『蛇にピアス』著者・金原ひとみさん(41歳)は17歳&13歳の母も「第二子で流産を経験後、自分が自分でなくなっていく感覚が…」|美ST
自分が親に言われた“つまらないこと”を言うようになっていた自分自身に愕然
娘たちも今や高校2年生と中学1年生になりましたが、最近ショックを受けたことがあります。自分が親から言われたことと全く同じようなことを長女に言っていたことに気づいてしまって。どんな感じのことか?「彼氏と泊まりなんてありえない、スカートが短すぎる!」みたいな感じのことです(笑)。私も昔似たようなことを親から言われ、「この人たちは何が楽しくて生きてるんだろう」と思っていたのですが…。いつの間にこんなに凝り固まって、人と、ましてや自分の親と同じことしか言えないだなんて。母親としての顔や責任があるとはいえ、自分にがっかりしました。 彼女達が小さい頃は何をするにも私がいなければならず、人生に完全に付属した存在でした。今では成長し自己主張もするようになりましたが、今の若者はとても平和主義だと感じます。人を傷つけたり、ショックを与えたり感情的になることを極度に嫌うんですね。
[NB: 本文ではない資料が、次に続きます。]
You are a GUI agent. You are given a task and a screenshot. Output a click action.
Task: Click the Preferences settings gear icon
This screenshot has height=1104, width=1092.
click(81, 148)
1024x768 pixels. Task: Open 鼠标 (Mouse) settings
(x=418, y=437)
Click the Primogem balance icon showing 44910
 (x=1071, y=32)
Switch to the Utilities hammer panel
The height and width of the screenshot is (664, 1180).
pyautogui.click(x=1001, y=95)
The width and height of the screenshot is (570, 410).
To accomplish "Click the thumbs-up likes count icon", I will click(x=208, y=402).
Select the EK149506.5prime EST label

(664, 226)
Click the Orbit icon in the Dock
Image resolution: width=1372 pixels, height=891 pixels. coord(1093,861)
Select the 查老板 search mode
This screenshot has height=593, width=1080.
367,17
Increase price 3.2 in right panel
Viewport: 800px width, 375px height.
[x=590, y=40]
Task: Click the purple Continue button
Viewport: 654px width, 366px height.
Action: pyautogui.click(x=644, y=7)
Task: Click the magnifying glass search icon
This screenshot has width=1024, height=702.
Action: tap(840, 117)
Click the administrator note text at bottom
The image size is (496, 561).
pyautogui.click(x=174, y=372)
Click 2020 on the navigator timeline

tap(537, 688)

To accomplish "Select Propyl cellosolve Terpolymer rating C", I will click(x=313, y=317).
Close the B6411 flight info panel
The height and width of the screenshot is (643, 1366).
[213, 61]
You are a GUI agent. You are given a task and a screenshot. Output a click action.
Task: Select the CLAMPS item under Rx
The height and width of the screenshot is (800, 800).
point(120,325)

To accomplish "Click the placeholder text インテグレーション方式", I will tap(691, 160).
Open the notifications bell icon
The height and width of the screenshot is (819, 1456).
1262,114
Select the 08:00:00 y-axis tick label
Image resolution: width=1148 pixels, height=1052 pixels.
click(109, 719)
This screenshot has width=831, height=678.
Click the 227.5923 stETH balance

私は過剰というか、自分が納得いくまで言葉を重ねるので時として相手を言葉で叩きのめしてしまうことがあって、娘達世代にとってそれは犯罪的なまでに暴力的で野蛮なことに見えるようで。実際、娘達と言い争いになりそうになると、彼女達はスッと引きます。「今は話し合う時じゃない」と。でも私は話さないと気が済まなくて尚も理詰めで言うと、「そういうの良くないよ。もう話したくない」となる。さすがに私も反省して「気をつけます……」と改めるのですが、娘達に指摘されなかったらそれこそ老害になっていたかもしれません。 私のさらに上の世代などは、もっと過激なコミュニケーションがあったはずで、グラデーションのようにだんだんマイルドになり、私の世代、娘達世代へと変遷を辿っているようです。そんな風に、お互いに合意を得たうえで平和に話し合って人間関係を構築していく娘達世代の姿勢から、自らを顧みたり新たな発見をすることは本当に多いと感じます。言葉遣いも常に変化しているし、『腹を空かせた勇者ども』では娘達世代を主人公に据えましたが、やはり身近に若者がいるからこそ書けた小説です。それまでに書いた小説の登場人物達とは共に生涯苦しむ覚悟を持ってきましたが、前述の作品での登場人物達は私を置いて勝手に幸せになってもらいたい、とすら思いました。同様に娘達も、「こんな母親もいたな」と思いながら巣立って欲しいと思っています。